Description of the task: Can you rewrite the data below as a JSON list of strings, one string per line, with blank lines and pictures left out?

+-------+

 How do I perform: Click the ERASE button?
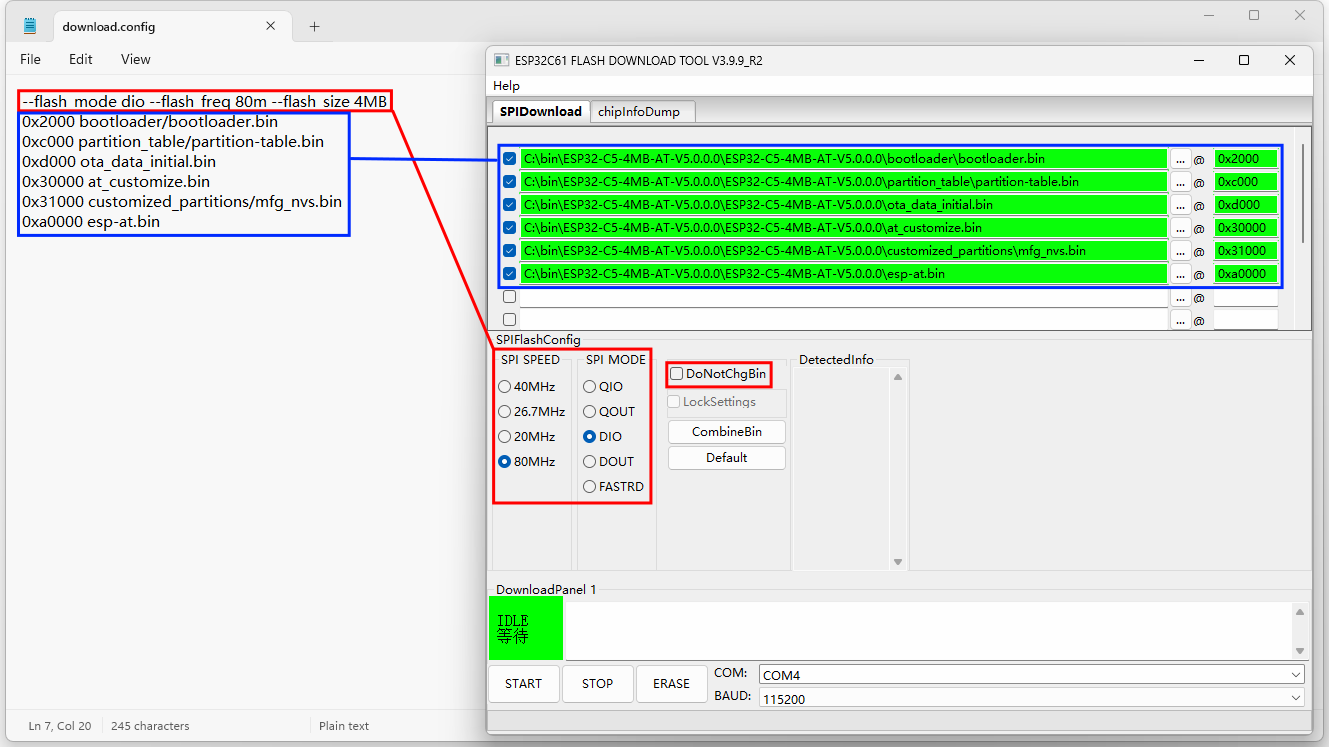[x=671, y=684]
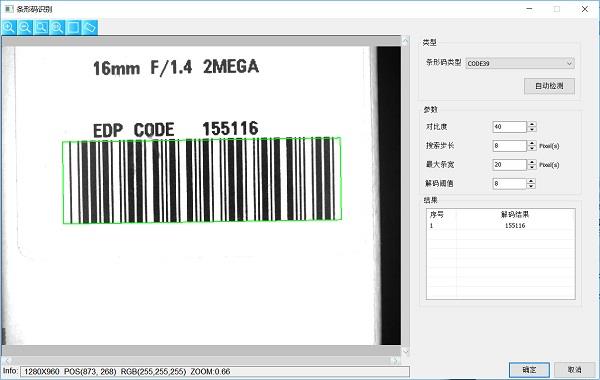Select the zoom out magnifier tool

pyautogui.click(x=25, y=28)
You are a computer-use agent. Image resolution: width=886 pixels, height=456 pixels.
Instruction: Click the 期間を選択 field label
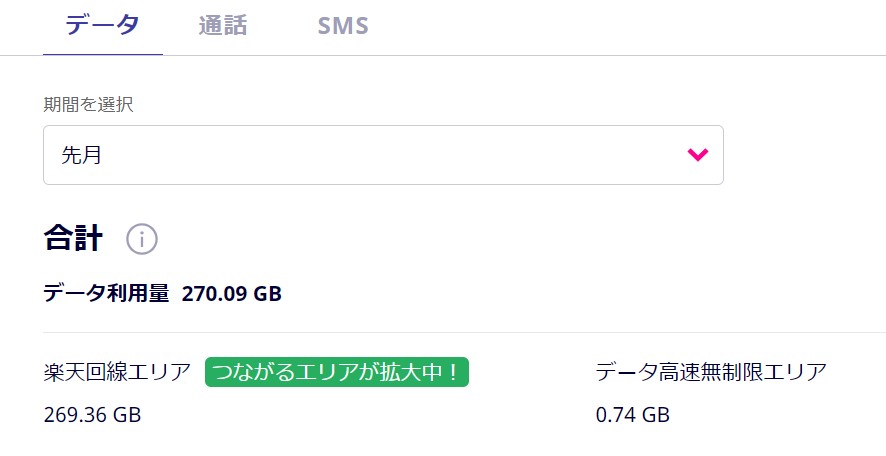click(x=88, y=105)
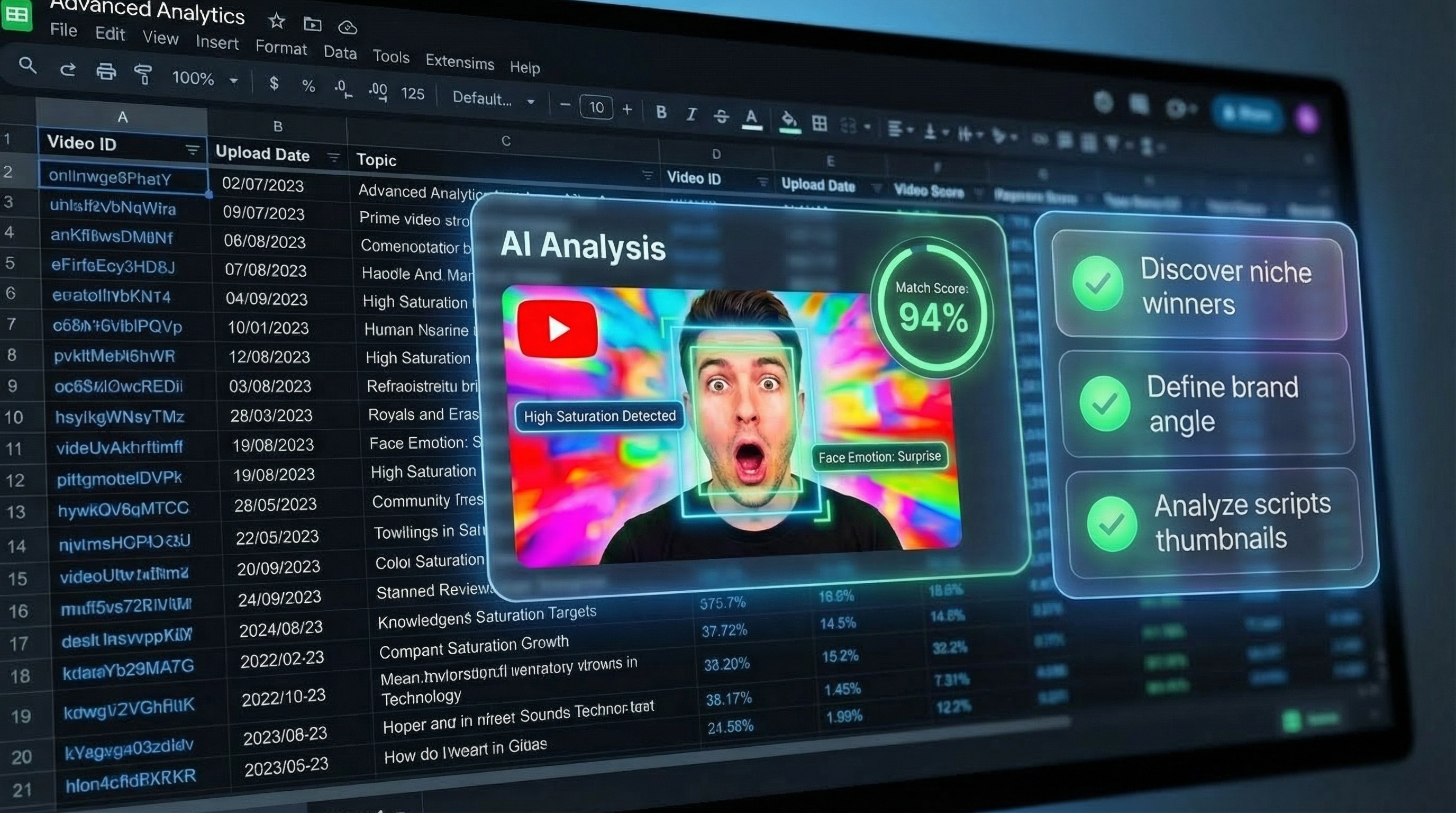Click the search magnifier icon in toolbar

coord(27,66)
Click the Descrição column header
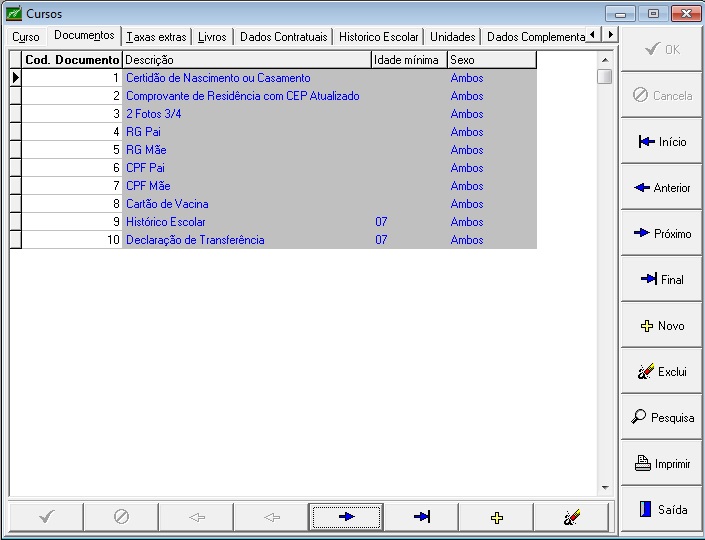705x540 pixels. (x=246, y=60)
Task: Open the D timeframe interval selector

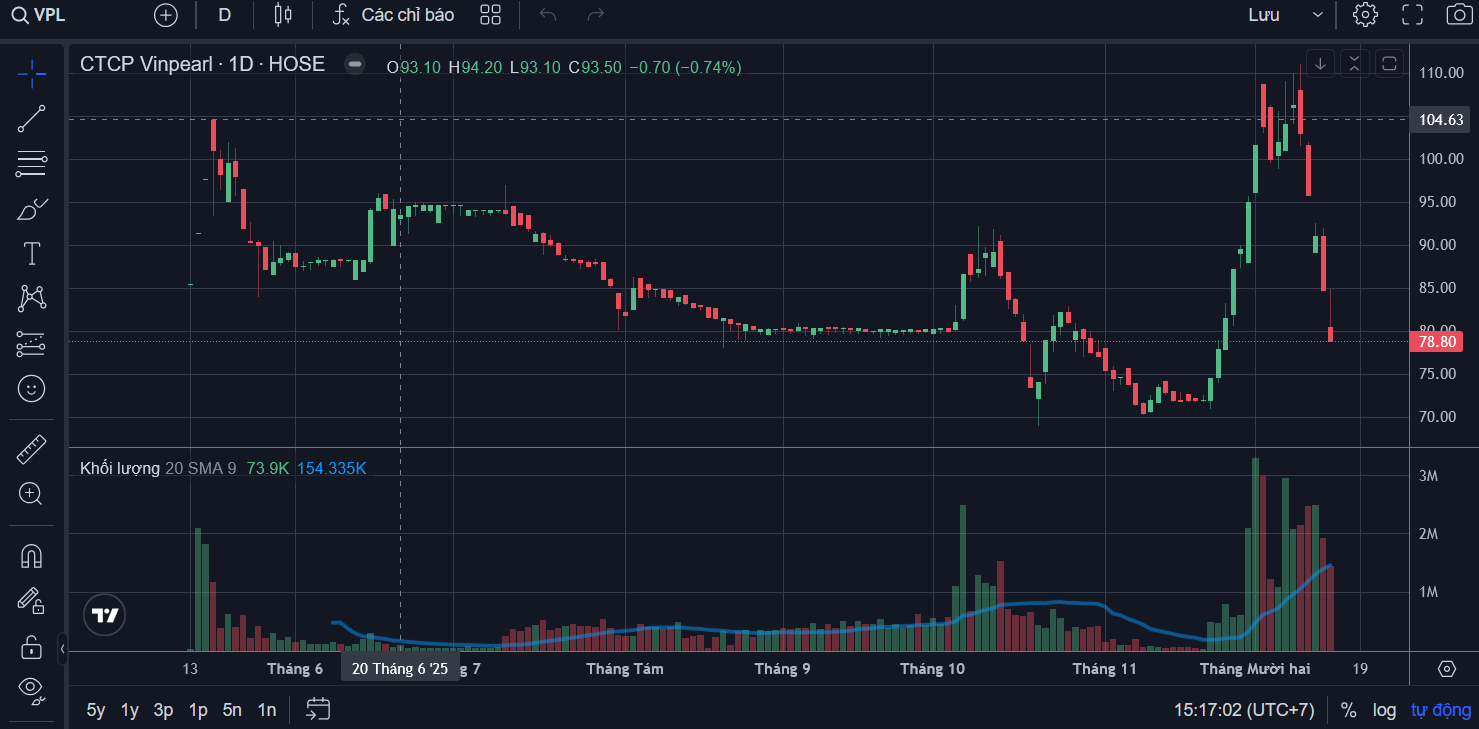Action: 224,15
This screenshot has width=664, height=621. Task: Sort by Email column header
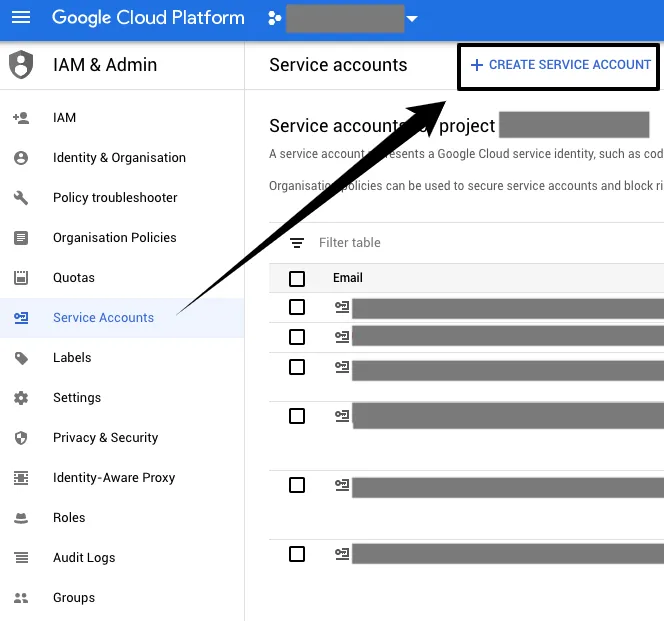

+-------+

Answer in full:
[
  " How do I perform: Click the ERASE button?",
  "[x=671, y=684]",
  "Select the zoom out magnifier tool",
  "pyautogui.click(x=25, y=28)",
  "You are a computer-use agent. Image resolution: width=886 pixels, height=456 pixels.",
  "Instruction: Click the 期間を選択 field label",
  "click(x=88, y=105)",
  "Click the search magnifier icon in toolbar",
  "coord(27,66)",
  "Click the Descrição column header",
  "705x540 pixels. (x=246, y=60)",
  "Task: Open the D timeframe interval selector",
  "Action: 224,15",
  "This screenshot has width=664, height=621. Task: Sort by Email column header"
]